**ACTIVITY**
A stretch of the entries below is to be set down exactly, running from the line with "The image size is (807, 807)." through the line with "Viewport: 535px width, 321px height.", both included, and no other line.

**INPUT RECORDS**

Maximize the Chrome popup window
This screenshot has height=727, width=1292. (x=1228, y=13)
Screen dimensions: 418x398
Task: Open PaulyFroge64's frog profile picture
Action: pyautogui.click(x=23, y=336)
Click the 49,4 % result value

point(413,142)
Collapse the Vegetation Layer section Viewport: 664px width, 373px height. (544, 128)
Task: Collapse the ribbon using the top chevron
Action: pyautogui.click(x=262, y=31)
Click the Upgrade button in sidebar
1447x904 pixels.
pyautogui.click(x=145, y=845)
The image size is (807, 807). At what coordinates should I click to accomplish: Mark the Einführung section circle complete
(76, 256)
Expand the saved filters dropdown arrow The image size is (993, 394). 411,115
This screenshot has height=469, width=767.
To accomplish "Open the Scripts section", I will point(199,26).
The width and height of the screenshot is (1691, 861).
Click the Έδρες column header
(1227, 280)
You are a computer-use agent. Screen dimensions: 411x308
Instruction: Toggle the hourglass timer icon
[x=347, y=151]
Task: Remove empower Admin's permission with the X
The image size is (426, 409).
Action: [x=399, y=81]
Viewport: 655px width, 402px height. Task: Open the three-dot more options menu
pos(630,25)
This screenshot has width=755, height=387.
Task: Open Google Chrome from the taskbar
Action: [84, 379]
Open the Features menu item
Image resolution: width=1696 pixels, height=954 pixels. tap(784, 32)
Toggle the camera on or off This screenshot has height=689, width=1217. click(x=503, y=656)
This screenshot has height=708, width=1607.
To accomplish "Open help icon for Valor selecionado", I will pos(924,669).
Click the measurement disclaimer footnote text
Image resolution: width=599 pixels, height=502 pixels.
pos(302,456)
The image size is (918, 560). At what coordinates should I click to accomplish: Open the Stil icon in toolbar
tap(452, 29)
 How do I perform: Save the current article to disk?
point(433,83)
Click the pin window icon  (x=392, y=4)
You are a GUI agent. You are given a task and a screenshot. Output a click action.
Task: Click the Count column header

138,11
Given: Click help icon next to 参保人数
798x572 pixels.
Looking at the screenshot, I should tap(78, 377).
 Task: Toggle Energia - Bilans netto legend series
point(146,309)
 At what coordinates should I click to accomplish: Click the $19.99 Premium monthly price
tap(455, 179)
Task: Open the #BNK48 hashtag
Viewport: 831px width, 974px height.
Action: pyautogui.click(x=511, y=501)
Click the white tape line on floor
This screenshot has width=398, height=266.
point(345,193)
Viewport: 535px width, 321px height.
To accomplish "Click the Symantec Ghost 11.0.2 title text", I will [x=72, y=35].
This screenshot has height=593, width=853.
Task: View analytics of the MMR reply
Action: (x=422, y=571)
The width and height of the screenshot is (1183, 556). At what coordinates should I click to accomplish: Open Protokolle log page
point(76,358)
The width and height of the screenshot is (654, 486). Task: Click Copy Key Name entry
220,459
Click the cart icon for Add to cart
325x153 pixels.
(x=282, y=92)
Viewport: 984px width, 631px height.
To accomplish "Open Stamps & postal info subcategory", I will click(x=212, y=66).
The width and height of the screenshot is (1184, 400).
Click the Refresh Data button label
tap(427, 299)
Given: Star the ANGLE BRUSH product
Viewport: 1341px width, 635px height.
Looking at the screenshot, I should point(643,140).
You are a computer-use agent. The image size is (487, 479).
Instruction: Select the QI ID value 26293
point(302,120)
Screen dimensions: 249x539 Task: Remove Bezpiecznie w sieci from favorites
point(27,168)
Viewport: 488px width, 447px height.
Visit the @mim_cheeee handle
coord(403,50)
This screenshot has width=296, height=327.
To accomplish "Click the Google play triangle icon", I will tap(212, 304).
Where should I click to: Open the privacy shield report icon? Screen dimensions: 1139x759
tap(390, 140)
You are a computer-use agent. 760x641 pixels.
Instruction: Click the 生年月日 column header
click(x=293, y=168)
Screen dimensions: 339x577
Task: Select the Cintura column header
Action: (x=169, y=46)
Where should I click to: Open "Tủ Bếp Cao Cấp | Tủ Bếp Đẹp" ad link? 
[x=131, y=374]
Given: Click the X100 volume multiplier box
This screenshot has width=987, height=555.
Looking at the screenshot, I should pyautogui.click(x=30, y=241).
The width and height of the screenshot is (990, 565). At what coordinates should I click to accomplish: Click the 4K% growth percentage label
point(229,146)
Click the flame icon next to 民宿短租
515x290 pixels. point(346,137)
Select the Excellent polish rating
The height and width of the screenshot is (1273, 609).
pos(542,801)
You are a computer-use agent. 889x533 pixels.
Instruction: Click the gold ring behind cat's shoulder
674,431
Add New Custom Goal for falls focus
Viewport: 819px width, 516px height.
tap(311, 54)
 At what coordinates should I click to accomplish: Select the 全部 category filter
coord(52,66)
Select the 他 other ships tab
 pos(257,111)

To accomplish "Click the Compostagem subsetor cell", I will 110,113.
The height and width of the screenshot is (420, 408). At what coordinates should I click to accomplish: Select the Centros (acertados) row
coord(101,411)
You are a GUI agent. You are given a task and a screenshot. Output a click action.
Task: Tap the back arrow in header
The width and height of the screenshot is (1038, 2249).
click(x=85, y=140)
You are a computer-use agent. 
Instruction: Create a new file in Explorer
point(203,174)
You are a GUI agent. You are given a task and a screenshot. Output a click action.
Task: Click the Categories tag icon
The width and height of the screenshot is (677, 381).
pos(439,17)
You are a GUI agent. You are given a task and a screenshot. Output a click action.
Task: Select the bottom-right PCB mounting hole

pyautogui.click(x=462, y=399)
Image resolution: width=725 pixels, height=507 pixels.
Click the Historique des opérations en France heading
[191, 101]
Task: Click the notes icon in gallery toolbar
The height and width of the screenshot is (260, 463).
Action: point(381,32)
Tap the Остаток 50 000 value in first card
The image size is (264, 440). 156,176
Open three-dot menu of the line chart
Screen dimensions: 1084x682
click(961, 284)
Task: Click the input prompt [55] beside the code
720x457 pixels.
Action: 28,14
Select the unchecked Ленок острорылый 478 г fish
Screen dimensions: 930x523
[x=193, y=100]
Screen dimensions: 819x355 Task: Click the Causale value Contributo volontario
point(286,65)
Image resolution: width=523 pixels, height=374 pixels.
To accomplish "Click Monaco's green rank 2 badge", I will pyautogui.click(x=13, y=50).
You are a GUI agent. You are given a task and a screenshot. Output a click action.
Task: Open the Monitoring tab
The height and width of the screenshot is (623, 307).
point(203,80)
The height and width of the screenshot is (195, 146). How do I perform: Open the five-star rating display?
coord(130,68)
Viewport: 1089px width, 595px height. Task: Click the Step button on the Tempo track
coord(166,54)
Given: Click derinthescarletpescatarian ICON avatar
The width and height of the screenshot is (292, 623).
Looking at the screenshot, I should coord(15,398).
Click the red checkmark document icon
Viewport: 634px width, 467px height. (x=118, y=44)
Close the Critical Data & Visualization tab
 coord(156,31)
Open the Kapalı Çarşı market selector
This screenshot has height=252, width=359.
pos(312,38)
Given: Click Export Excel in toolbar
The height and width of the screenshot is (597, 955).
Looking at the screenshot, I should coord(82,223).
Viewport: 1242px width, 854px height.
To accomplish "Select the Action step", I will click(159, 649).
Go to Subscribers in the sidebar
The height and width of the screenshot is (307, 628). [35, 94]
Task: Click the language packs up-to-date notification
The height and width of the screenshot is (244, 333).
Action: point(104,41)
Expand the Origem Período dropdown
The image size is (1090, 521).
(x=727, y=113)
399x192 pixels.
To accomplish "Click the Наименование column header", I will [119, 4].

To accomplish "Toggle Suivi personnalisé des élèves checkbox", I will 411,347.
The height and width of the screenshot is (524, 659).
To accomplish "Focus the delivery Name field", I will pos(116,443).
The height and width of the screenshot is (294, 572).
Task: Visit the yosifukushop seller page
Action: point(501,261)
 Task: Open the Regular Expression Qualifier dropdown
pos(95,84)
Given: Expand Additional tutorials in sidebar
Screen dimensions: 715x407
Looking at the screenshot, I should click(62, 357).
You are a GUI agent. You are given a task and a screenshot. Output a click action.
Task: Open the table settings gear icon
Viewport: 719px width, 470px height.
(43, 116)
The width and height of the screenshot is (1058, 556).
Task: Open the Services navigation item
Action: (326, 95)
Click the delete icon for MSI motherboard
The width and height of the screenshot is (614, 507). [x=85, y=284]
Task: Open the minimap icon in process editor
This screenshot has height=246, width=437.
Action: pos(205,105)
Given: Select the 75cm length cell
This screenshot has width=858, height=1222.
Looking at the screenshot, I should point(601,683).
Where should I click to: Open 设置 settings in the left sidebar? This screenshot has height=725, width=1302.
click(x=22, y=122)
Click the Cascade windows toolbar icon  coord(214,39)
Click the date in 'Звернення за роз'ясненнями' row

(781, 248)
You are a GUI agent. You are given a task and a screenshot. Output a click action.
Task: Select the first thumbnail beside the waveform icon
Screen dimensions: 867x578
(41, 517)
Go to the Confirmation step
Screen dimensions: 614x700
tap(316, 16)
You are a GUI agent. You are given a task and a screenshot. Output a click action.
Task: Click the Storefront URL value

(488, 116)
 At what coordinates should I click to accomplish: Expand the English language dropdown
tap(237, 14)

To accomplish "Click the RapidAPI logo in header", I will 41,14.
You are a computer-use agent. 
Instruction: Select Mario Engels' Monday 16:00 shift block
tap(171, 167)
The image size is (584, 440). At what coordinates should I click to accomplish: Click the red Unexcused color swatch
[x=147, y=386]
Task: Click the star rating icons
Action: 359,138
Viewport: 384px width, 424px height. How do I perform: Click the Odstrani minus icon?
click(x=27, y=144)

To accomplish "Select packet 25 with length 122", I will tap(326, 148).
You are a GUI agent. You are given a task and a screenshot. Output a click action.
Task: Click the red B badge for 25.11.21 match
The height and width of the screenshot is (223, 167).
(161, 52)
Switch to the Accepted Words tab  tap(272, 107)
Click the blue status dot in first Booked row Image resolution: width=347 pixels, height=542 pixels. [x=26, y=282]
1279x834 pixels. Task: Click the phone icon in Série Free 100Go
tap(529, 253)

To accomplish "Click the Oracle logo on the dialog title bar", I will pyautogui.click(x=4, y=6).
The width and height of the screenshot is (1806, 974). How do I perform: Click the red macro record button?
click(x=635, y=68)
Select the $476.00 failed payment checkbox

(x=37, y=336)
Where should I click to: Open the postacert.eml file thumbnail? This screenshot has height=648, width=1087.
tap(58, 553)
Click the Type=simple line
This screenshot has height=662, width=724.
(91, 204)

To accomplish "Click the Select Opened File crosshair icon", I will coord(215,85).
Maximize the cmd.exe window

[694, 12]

**ANSWER SECTION**
The image size is (807, 807). At what coordinates should I click to accomplish: Mark the Einführung section circle complete
(76, 256)
Expand the saved filters dropdown arrow The image size is (993, 394). 411,115
This screenshot has height=469, width=767.
To accomplish "Open the Scripts section", I will point(199,26).
The width and height of the screenshot is (1691, 861).
Click the Έδρες column header
(1227, 280)
You are a computer-use agent. Screen dimensions: 411x308
Instruction: Toggle the hourglass timer icon
[x=347, y=151]
Task: Remove empower Admin's permission with the X
The image size is (426, 409).
Action: [x=399, y=81]
Viewport: 655px width, 402px height. Task: Open the three-dot more options menu
pos(630,25)
This screenshot has width=755, height=387.
Task: Open Google Chrome from the taskbar
Action: [84, 379]
Open the Features menu item
Image resolution: width=1696 pixels, height=954 pixels. tap(784, 32)
Toggle the camera on or off This screenshot has height=689, width=1217. click(x=503, y=656)
This screenshot has height=708, width=1607.
To accomplish "Open help icon for Valor selecionado", I will pos(924,669).
Click the measurement disclaimer footnote text
Image resolution: width=599 pixels, height=502 pixels.
pos(302,456)
The image size is (918, 560). At what coordinates should I click to accomplish: Open the Stil icon in toolbar
tap(452, 29)
 How do I perform: Save the current article to disk?
point(433,83)
Click the pin window icon  (x=392, y=4)
You are a GUI agent. You are given a task and a screenshot. Output a click action.
Task: Click the Count column header

138,11
Given: Click help icon next to 参保人数
798x572 pixels.
Looking at the screenshot, I should tap(78, 377).
 Task: Toggle Energia - Bilans netto legend series
point(146,309)
 At what coordinates should I click to accomplish: Click the $19.99 Premium monthly price
tap(455, 179)
Task: Open the #BNK48 hashtag
Viewport: 831px width, 974px height.
Action: pyautogui.click(x=511, y=501)
Click the white tape line on floor
This screenshot has width=398, height=266.
point(345,193)
Viewport: 535px width, 321px height.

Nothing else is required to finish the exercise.